When using the scale tier basic_gpu (with batch_size=1) I get errors like:
Resource exhausted: OOM when allocating tensor with shape[1,155,240,240,16]
because the model is too large to fit in one GPU.
Using the tier comple_model_m_gpu which provides 4 GPUs I can spread the operations between the 4 GPUs.
However, I remember reading that communication between GPUs is slow and can create a bottleneck in training. Is this true?
If so, is there a recommended way of spreading operations between the GPUs that prevents this problem?

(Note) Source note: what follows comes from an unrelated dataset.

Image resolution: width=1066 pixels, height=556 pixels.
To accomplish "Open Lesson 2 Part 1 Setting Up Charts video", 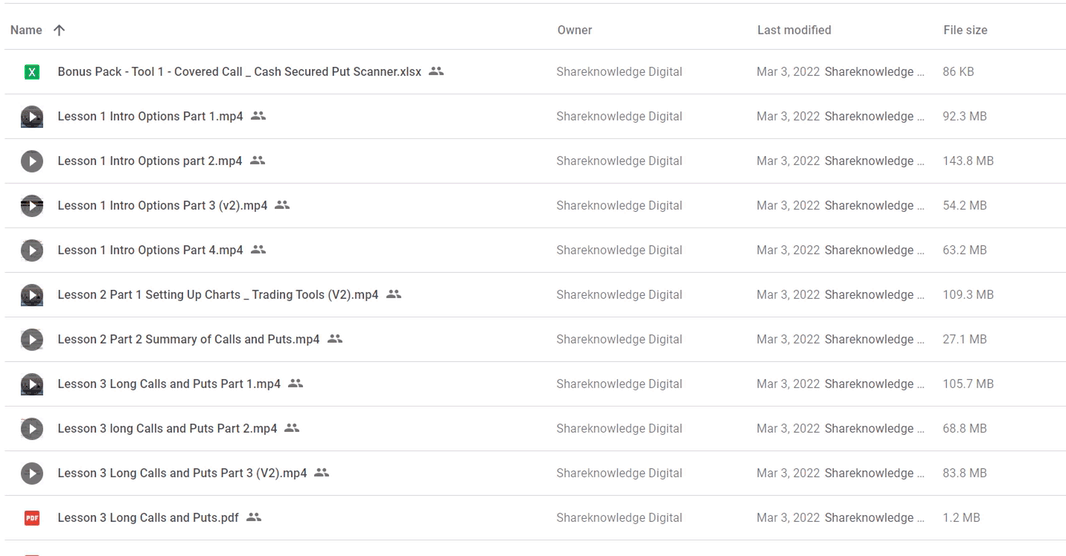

I recommend the following guide:
Optimizing for GPU
From the guide:
The best approach to handling variable updates depends on the model,
hardware, and even how the hardware has been configured.
A few suggestions based on the guide:
Try using P100s which have 16 GB of RAM (compared to 12 on the K80s). They are also significantly faster, although they also cost more
Place the variables on CPU: tf.train.replica_device_setter(worker_device=worker, ps_device='/cpu:0', ps_tasks=1)
Using Tesla P100 GPUs instead of Tesla K80 GPUs fixes this issue because P100s have something called Page Migration Engine.
Page Migration Engine frees developers to focus more on tuning for
computing performance and less on managing data movement. Applications
can now scale beyond the GPU's physical memory size to virtually
limitless amount of memory.